No, I don't get child support.
/"Oh Hannah, I'm so sorry."
The response was becoming one where I was feeling strange share any details of my divorce. I've walked an intuitively beautiful path of truth telling and story telling and knowing what is mine to share and what might be too close to others for me to talk about. I trust my instincts, my gut, around my transparency.
When I tell people I don't get child support the reaction is one of pity or that I somehow am being wronged.
There is a piece of myself that is afraid to share my success, my blessing of being a stay at home mom who runs a business and supports herself and her children on her own. One of the motivators for me in creating a business to support me was freedom. Being able to claim my freedom and move into my next iteration.
When I was in the heart of divorce, even though he and I are quite close and loving, I was falling apart. And in my falling apart holding space for my business was challenging me. I was pulling out my hair, literally. I thought about how I might live in my van and how he would get the kids full time. I imagined and told myself that keeping a business like mine alive long term would be impossible and I would one day find myself without income to feed my kids and my now growing family. I got scared. I lived on fumes. I was scared to run programs, to bring in money because I had no where to hold it, the energy of it. My energy was surrounded by grief and loss and then partnered with finding a new kind of love, loving a man in a new way while surrendering to the pain of divorce.
I was exhausted. My bank account was dangerously empty. I felt stuck like I was walking in mud and I was scared.
Money is energy. When I open to the energy exchange that allows me to do this work and raise my family, the flow of success (my definition of success) is intensely real. Fear stops that flow. I needed to call in a pause and look at who I wanted to be now.
I don't get child support. It is not a statement on my beliefs of what anyone else should be doing. It is not me playing a martyr. It is not anything to feel sorry for. When I knew it was time to end our soul/marriage contract I wanted both of us to be free to create futures of joy and surprise and peace and ease. To be connected by the energy of money felt to me like not being able to release one another.

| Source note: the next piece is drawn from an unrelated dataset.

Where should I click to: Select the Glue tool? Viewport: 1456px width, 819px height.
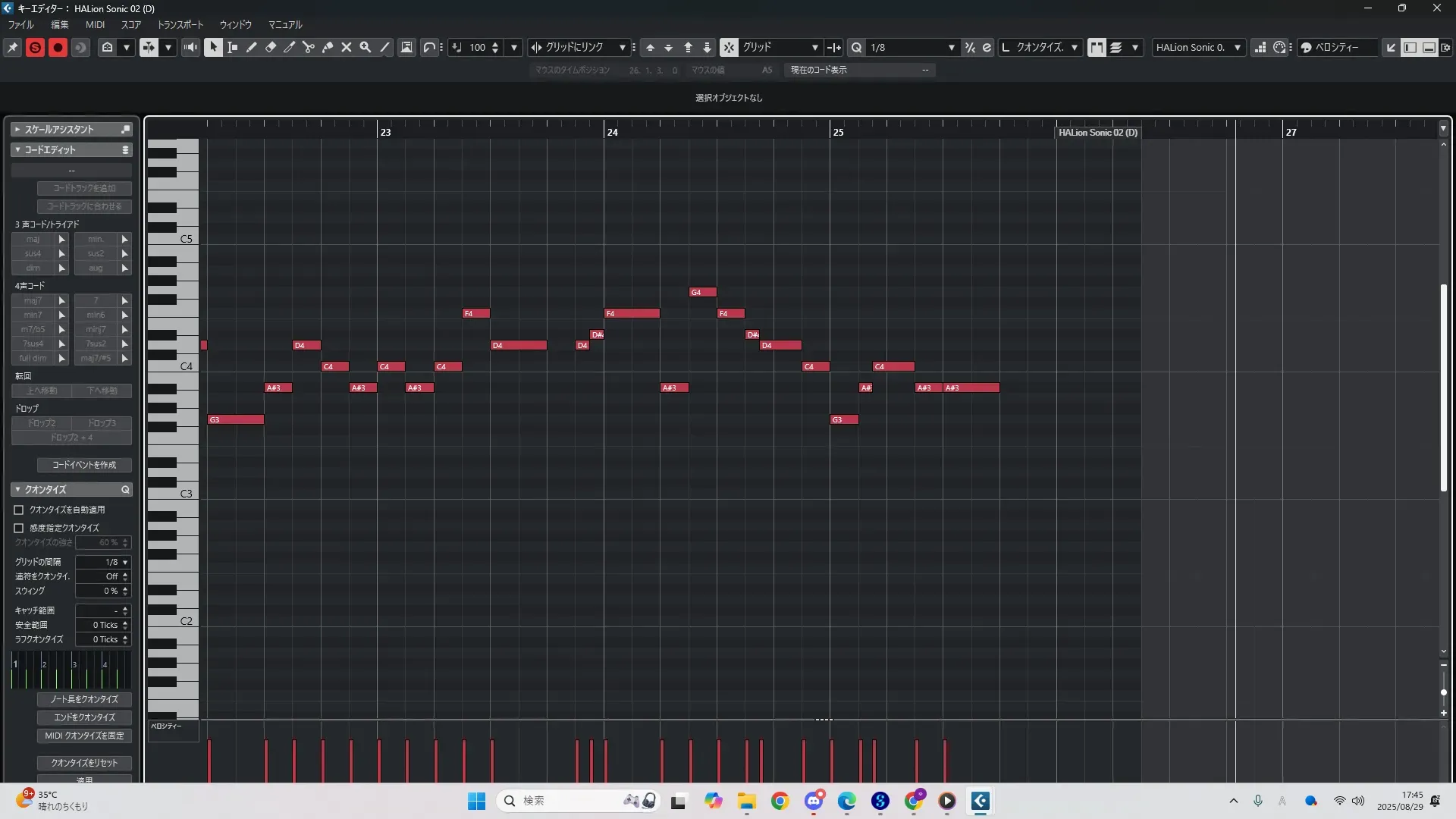(x=328, y=47)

But the truth is. I don't need it. I need to provide for myself and give myself freedom from this work that I can only describe as pure loving joy. (Also, it is the hardest thing I do.)
I send him money each month for a credit card payment that we still have to make. It is the only piece of our relationship that feels unfinished and I am working to pay it off so we can both be free from that tie that must come undone. We share the kids time and hearts and parent like we always have, including the expenses of raising them. We have found success inside of our untangling and we are blessed with our children, our past, our knowing it was time to let our contract complete.
This work, this life is my blessing. Success to me is being able to work from anywhere in the world that has internet. It is how I can co-host a work event for my beloved while having a live chat with my Magic Making Circle. Success is living and working in clothes that feel like me, leggings and leg warmers and feet in the earth holding my coffee mug. Success is paying rent for a beautiful home, never running out of money to feed my family, and the way the sun is spilling out over my tattooed arms while I type this story to you. Success is every email from one of you, giving me back words and gratitude and fueling me with your hearts so that I can let the fears move through me, thank them, and write the next story. Lead the next circle. Offer my transparency as an offering of hope or change or truth or connection or sameness.
This is the story I will tell today. Sitting in the sun. Typing these words. I want to feel proud of this life I am creating. I want to make tacos (my favorite meal). I want to step back into the energy of my work, open the flow, teach what turns me on.
I want you to look at what success is to you. To find your definition. To write it on sticky notes. To use it as your gratitude.
Success is the kiss from each of our kids as they cuddle down into bed at night. Success is the way I have learned how to love him, take care of him, provide for him and our kids. (And learning how to receive from him.) Success is this business that allows me this life of ease mixed with fear mixed with risks mixed with failures mixed with all the things promising me that it is all OK.
The response when I tell someone I don't get any child support? The one that feels like success?
"Oh Hannah, that is so completely amazing."